Programming scientific applications for supercomputers shares many similarities to programming "ordinary" applications for desktop computers, mobile devices, or web services, and some of the tools used are very similar. Then again, some aspects of programming for supercomputers are very different.
For desktop applications, the graphical user interface is an important element, whereas many scientific applications, especially non-commercial ones, might not even have a graphical user interface at all. In a desktop application, whether an operation takes 0.01 seconds or 0.10 seconds is most likely irrelevant to the user, but if the operation is executed ten million times in a scientific application, the difference is ten days! Thus, good performance is often much more critical for supercomputer applications.
Another major difference is that desktops only have a few CPU cores in comparison to the hundreds of thousands in the biggest supercomputers, and thus, very different approaches are needed in parallel programming to fully utilize the hardware.
Portability is also an other concept that needs to be considered while designing software. It addresses whether and how easily a program can be transferred from one system to another. In addition to differing hardware (most importantly CPUs and GPUs), systems may have different compilers and libraries available. In an ideal world, a program could be without any modifications compiled and run on any system with good performance. In practice, this is not the case. Sometimes, the source code needs to be modified or the program may compile but crashes when run, and sometimes, the performance is not sufficient.
CPU programs written in Fortran, C/C++ or Python and parallelized with MPI or OpenMP are generally portable with good performance. However, the GPU world is currently more complicated since the focus on the field is still quite new, there are a number of competing vendors and proprietary languages and programming models often are designed by the vendors for specific hardware.
One of the most important aspects of HPC programming is of course the performance of the code, i.e. how fast it runs and solves a given problem. As described earlier, a massively parallel computer is a very complicated machine and writing code that is able to extract the best possible performance from the system is equally complicated. The programmer has to consider parallelization and load balancing (make sure that all the parallel tasks have equal amount of work), data structures and memory access patterns (loading data from contiguous memory locations and reusing it is good for performance), vectorization of calculations (utilizing the parallel computing capacity of a single core), communication between the parallel tasks (communication overhead typically stops parallel performance improvement eventually) and so on.
But by just timing the code it is very difficult to say anything about its performance. To find out where problems lie and how program performance can be improved one can use various performance analysis tools. Thsese include e.g.
- Profilers: With a profiler one can find the so called hotspots or the sections and even lines of the code where most of the time is spent. Focusing the optimization efforts to these yields the greatest benefits.
- Message passing visualization tools: With these the communication patterns and possible load imbalance can be found and analyzed.
- Vectorization and memory usage analysis tools: Reveal how well the computing resources of the cores are utilized and the efficiency of the memory traffic. These tools can even suggest improvements.

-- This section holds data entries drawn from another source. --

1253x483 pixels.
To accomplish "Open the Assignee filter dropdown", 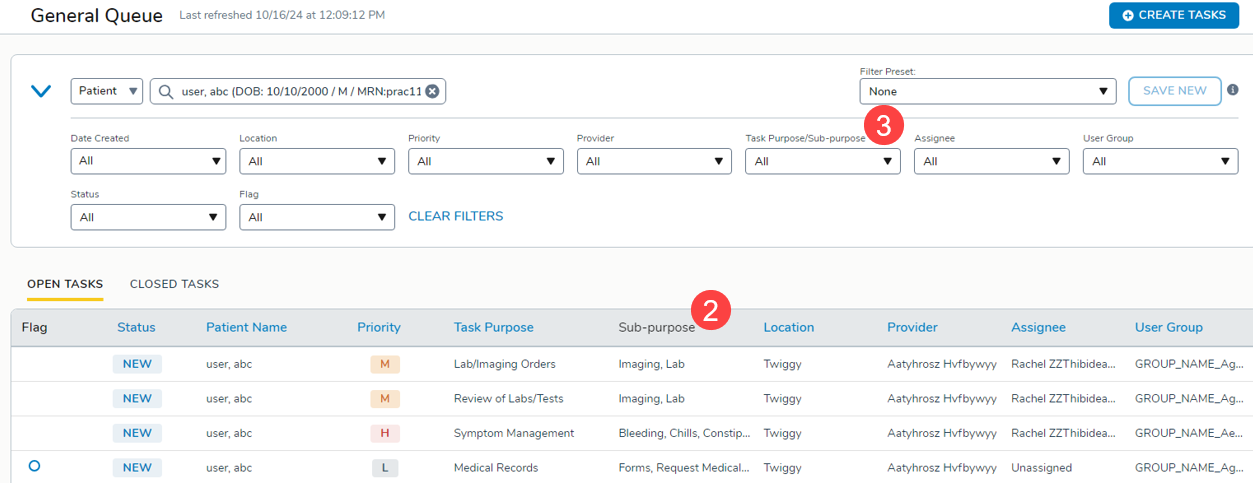I will pos(991,161).
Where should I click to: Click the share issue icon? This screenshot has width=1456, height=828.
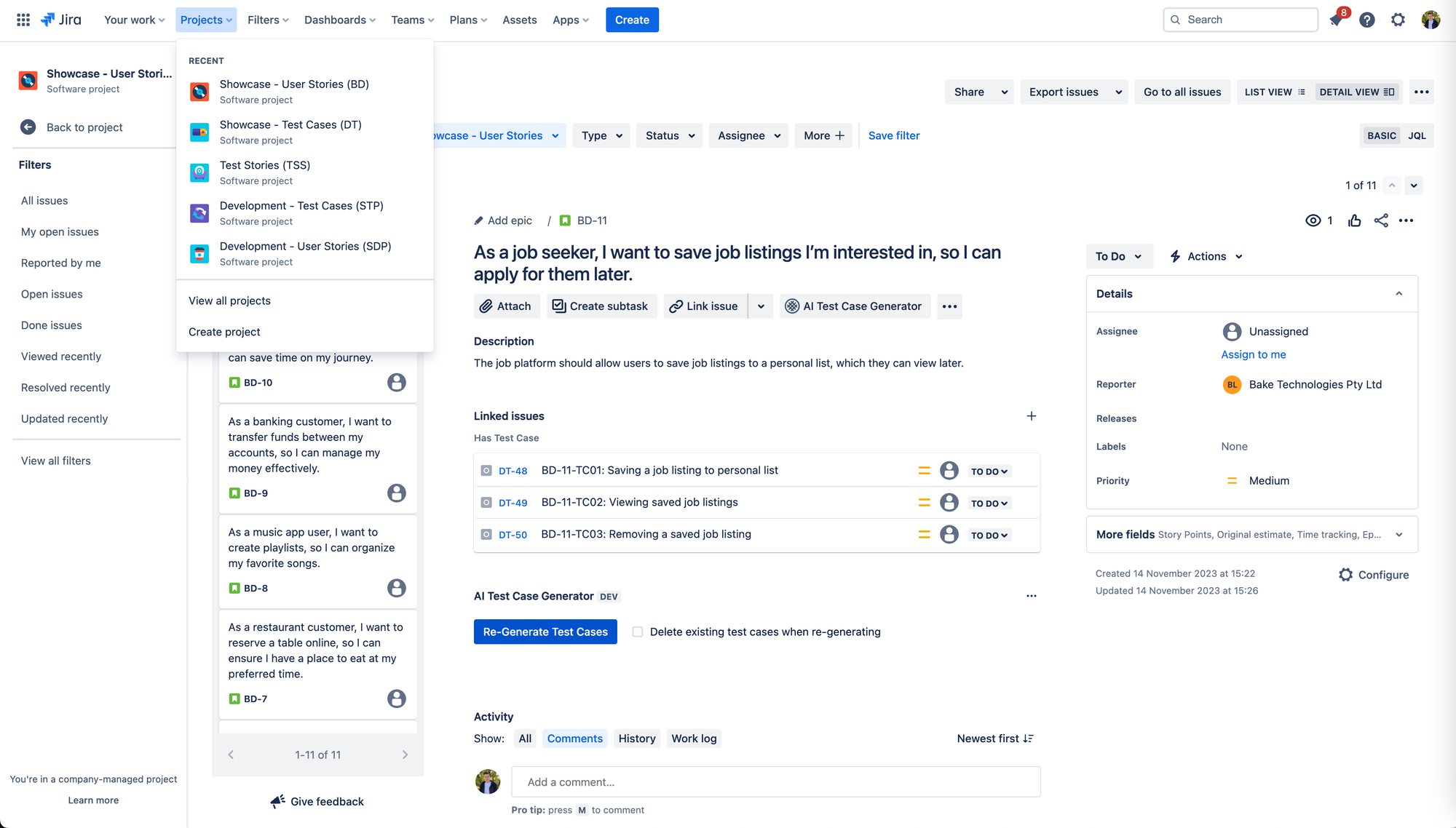click(1381, 220)
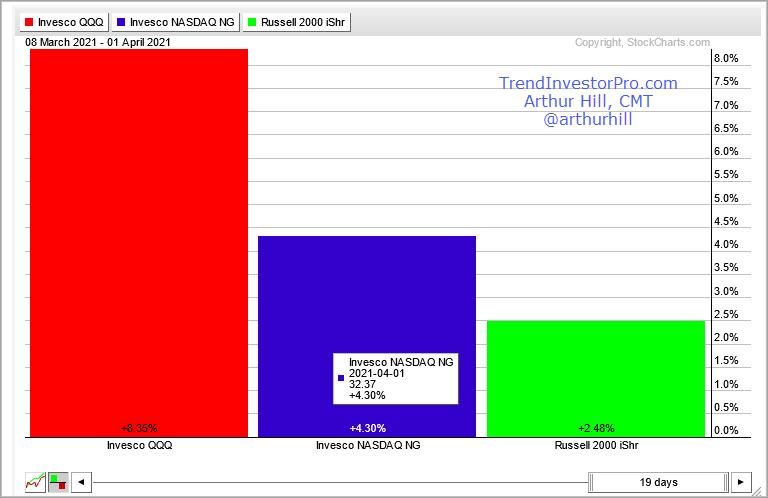Image resolution: width=768 pixels, height=498 pixels.
Task: Click the TrendInvestorPro.com watermark text
Action: [x=588, y=84]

Naturally also debuggers (tools for searching programming errors) are very important but need to be able to handle parallel programs efficiently to be useful.
While scientific computing programs solve or simulate a huge number of different problems, many of them need to perform similar subtasks of e.g. numerical mathematics, such as solving systems of linear equations and eigenvalue problems or performing various matrix operations, fast Fourier transforms and so on. To make the software developer's task easier, the most common algorithms and operations are available in performance-optimized subroutine libraries that can be linked to the main program.
In addition to providing convenient tools for common tasks, the libraries can typically provide greatly improved performance over naïve algorithms. Getting everything out of the CPU can require tedious optimizations, which in many cases can mean different approaches depending on the underlying hardware. These high performance libraries are often a product of decades of development. They are maintained for the latest hardware and advances in language and compiler improvements and changes.
Already existing libraries for common methods give the developer/scientist the freedom to not reinvent the wheel. This saves plenty of time and allows for more thought to be put into the actual science. Often designing your own software for generic methods/algorithms can lead to poor and inefficient code, and even worse, use of time. Also it is good to note that general and standardized packages maintained over advance in technology are a good measure to uphold portability. This is also a double edged sword since some obscure and less known packages will add dependencies that are often not met in every and all super computing environments.